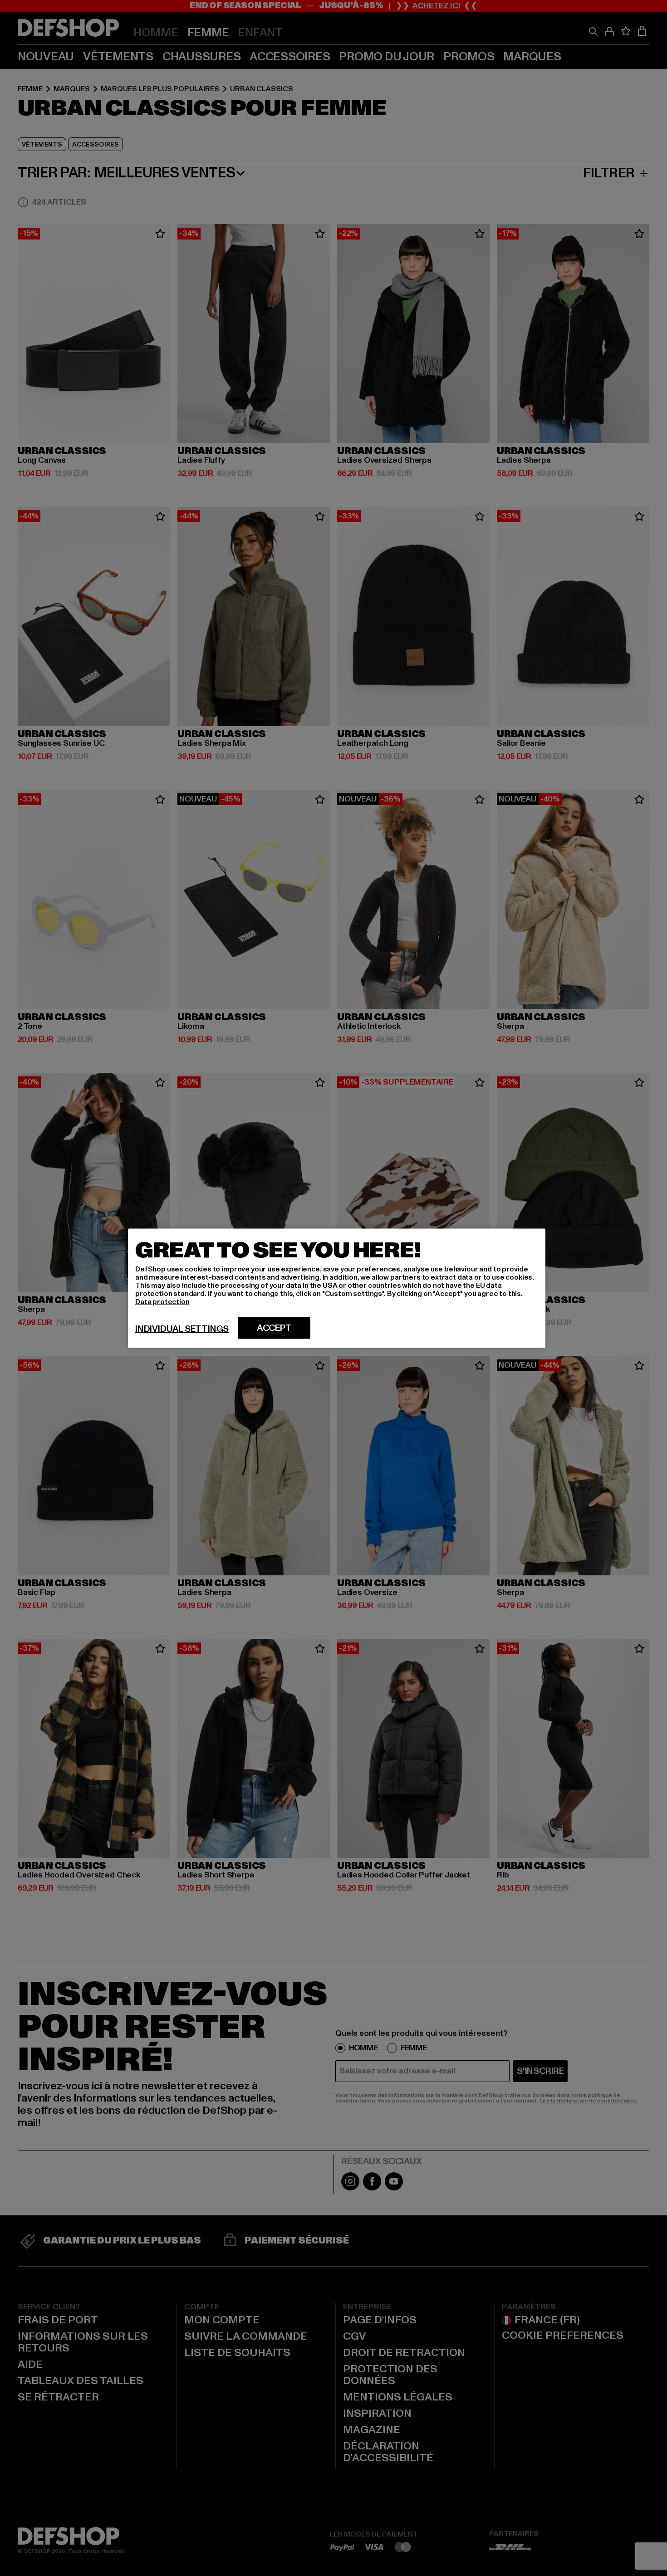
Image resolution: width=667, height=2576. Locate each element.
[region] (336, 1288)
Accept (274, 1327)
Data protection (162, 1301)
--
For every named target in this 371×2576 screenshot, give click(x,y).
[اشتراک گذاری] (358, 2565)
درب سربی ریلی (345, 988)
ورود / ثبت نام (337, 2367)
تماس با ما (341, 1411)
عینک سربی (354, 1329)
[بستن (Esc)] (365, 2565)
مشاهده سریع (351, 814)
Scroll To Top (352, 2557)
---
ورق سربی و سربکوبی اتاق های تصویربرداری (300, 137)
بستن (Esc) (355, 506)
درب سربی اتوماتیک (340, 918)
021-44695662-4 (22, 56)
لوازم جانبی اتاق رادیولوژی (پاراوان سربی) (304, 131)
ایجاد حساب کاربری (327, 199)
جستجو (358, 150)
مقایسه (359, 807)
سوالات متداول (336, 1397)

## TASK GOAL
Could you repeat exactly the lines in the listing above from the one with "درب سربی ریلی (345, 988)" down to the one with "Scroll To Top (352, 2557)"? Include both of those lines.

## EXERCISE ANSWER
درب سربی ریلی (345, 988)
ورود / ثبت نام (337, 2367)
تماس با ما (341, 1411)
عینک سربی (354, 1329)
[بستن (Esc)] (365, 2565)
مشاهده سریع (351, 814)
Scroll To Top (352, 2557)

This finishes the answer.